Nevertheless, he gave firm assurance that Gold Fields remains committed to maintaining its operational depth in the country, particularly at the Tarkwa Mine, which continues to serve as a strategic asset within its global portfolio.
“When I think about Tarkwa, it is a really important part of our business. In fact, 25 percent of our production comes out of Ghana… we are not going to give up anyway on Tarkwa,” he said.
Gold fields has submitted a lease extension application for the Tarkwa Mine, seeking to secure at least an additional 20 years of mining. Such long-term extensions are typically aligned with the capital-intensive nature of large-scale mining, where reinvestment in equipment, exploration, and expanded operations is tied to extended operational certainty.
The plan, he explained, will further open up Tarkwa and its environs, reinforcing its position as a hub for gold mining and related economic activity.
“This will require quite a significant amount of reinvestment… additional manpower… over the next 20 years,” he noted, adding that the strategy is designed to position Tarkwa as a world-class asset while creating scope for further life extension beyond the initial lease period.
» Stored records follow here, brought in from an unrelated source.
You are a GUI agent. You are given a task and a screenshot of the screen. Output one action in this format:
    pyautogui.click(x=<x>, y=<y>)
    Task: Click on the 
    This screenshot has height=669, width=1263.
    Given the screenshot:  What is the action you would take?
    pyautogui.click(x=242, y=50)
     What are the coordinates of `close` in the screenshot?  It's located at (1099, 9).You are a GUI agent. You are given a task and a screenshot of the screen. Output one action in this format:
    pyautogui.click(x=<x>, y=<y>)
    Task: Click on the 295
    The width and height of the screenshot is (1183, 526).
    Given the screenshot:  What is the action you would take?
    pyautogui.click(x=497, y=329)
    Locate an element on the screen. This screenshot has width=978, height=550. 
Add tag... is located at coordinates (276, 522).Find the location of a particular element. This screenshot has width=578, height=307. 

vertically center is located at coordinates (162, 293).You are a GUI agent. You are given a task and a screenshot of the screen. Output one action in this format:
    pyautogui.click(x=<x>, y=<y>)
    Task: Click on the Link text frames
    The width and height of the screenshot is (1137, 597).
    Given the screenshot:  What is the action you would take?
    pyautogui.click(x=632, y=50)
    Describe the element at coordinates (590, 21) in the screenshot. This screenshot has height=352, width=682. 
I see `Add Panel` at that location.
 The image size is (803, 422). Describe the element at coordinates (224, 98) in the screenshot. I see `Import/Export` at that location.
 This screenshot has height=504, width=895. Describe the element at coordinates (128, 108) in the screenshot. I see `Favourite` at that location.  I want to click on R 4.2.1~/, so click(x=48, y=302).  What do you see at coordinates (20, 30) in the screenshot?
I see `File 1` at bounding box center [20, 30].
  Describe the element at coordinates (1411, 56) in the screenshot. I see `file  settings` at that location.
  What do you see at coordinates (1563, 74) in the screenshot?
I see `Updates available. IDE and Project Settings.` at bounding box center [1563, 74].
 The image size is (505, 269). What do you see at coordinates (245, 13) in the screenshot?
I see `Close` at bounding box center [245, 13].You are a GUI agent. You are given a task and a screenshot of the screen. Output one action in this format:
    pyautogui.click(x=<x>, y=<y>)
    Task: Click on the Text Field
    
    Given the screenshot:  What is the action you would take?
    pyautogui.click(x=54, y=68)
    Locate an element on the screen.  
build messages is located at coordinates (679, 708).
Already, Gold Fields is engaging relevant authorities on the role it can continue to play in advancing the frontiers of gold mining in the country, reflecting ongoing alignment with national regulatory and investment frameworks.
These sustained investments and engagements, he indicated, are consistent with the company’s broader operational philosophy: “We don’t just mine gold for the sake of our stakeholders… a key part of our strategy is to make a meaningful difference in the host communities in which we operate.”